Une fiscalité environnementale en hausse constante
La TGAP s’applique aux déchets enfouis et incinérés. Prévue par la loi de finances de 2019, elle s’inscrit dans une stratégie nationale visant à réduire le recours aux filières d’élimination finale au profit du tri, du recyclage et de la valorisation des déchets. Depuis 2020, cette taxe suit une trajectoire de hausse progressive, avec une augmentation moyenne d’environ 10 % par an. En 2025, elle atteint plus de 65 euros par tonne pour les déchets enfouis et 41 euros par tonne pour les déchets incinérés, une dynamique appelée à se poursuivre dans les prochaines années.
Pour de nombreuses collectivités, cette évolution se traduit mécaniquement par une augmentation des coûts de traitement et, in fine, par une répercussion sur la facture des usagers. La TGAP agit ainsi comme un puissant levier incitatif, pénalisant financièrement les territoires qui ne parviennent pas à réduire leurs volumes de déchets résiduels.
Le choix assumé de la stabilité tarifaire
Dans ce contexte contraint, l’USTOM a fait un choix stratégique fort : maintenir en 2026 les tarifs applicables en 2025, sans augmentation. Contrairement à d’autres syndicats ou collectivités, l’établissement a décidé de ne pas faire supporter aux usagers la hausse des coûts nationaux. Cette stabilité tarifaire n’est pas le fruit du hasard, mais le résultat d’efforts collectifs engagés de longue date sur le territoire.
Le développement du tri sélectif, le déploiement du compostage, les actions de prévention des déchets et l’accompagnement des habitants dans leurs pratiques quotidiennes ont permis de réduire significativement les tonnages d’ordures ménagères résiduelles orientées vers l’enfouissement ou l’incinération.
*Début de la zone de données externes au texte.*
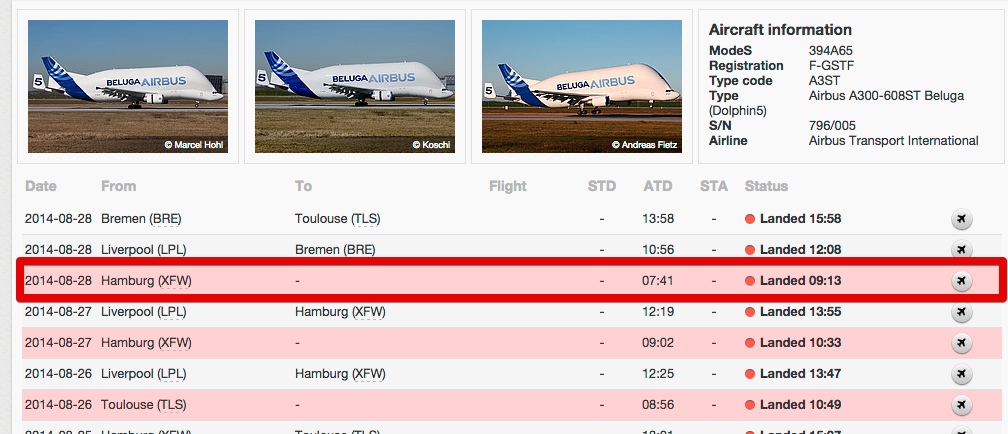
Task: Click Toulouse (TLS) origin on 2014-08-26
Action: [x=143, y=405]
Or, moins de déchets envoyés vers ces filières, c’est mécaniquement une moindre exposition à la TGAP.
Des résultats concrets sur le terrain
Sur le territoire de l’USTOM, la logique incitative de la fiscalité environnementale porte ses fruits. La baisse des volumes de déchets résiduels permet d’absorber la hausse progressive de la TGAP sans en répercuter le coût sur les tarifs payés par les usagers. Cette performance illustre l’efficacité d’une politique locale fondée sur la responsabilisation et l’accompagnement plutôt que sur la contrainte tarifaire.
L’USTOM ne se contente pas d’inciter au tri par le discours. Le syndicat propose des services concrets et gratuits afin de faciliter l’adoption de pratiques plus vertueuses. Les habitants peuvent notamment bénéficier gratuitement d’un composteur individuel, assorti d’une formation au compostage. Ces dispositifs permettent d’acquérir les bons gestes, de réduire les biodéchets à la source et, à terme, de diminuer durablement les volumes de déchets à traiter.
L’engagement des usagers au cœur du modèle
La réussite de cette stratégie repose largement sur l’implication des habitants. Trier ses emballages, composter ses biodéchets, limiter les déchets à la source ou recourir aux déchèteries sont autant de gestes simples mais essentiels. Leur impact est double : environnemental et économique.
Moins de déchets à éliminer, c’est d’abord moins de coûts liés à la TGAP. C’est aussi un impact environnemental réduit, avec une moindre pression sur les ressources et les installations de traitement. Enfin, c’est la garantie d’un service public de gestion des déchets plus durable et financièrement maîtrisé pour l’ensemble du territoire.
Une réussite collective et un signal pour l’avenir
Grâce à l’engagement conjoint des habitants, des élus, des communes et des services de l’USTOM, le territoire démontre qu’il est possible de concilier exigences environnementales et maîtrise des coûts. La reconduction de la grille tarifaire sans hausse en 2026 constitue une reconnaissance concrète de ces efforts collectifs.
À l’heure où la trajectoire de la TGAP continue de se durcir au niveau national, l’exemple de l’USTOM montre qu’une politique locale volontariste, fondée sur la prévention et la réduction des déchets, peut produire des résultats tangibles. Chaque geste de tri compte, non seulement pour préserver l’environnement, mais aussi pour garantir un service public accessible et soutenable. Continuer sur cette voie apparaît désormais comme un enjeu majeur, pour le territoire comme pour la planète.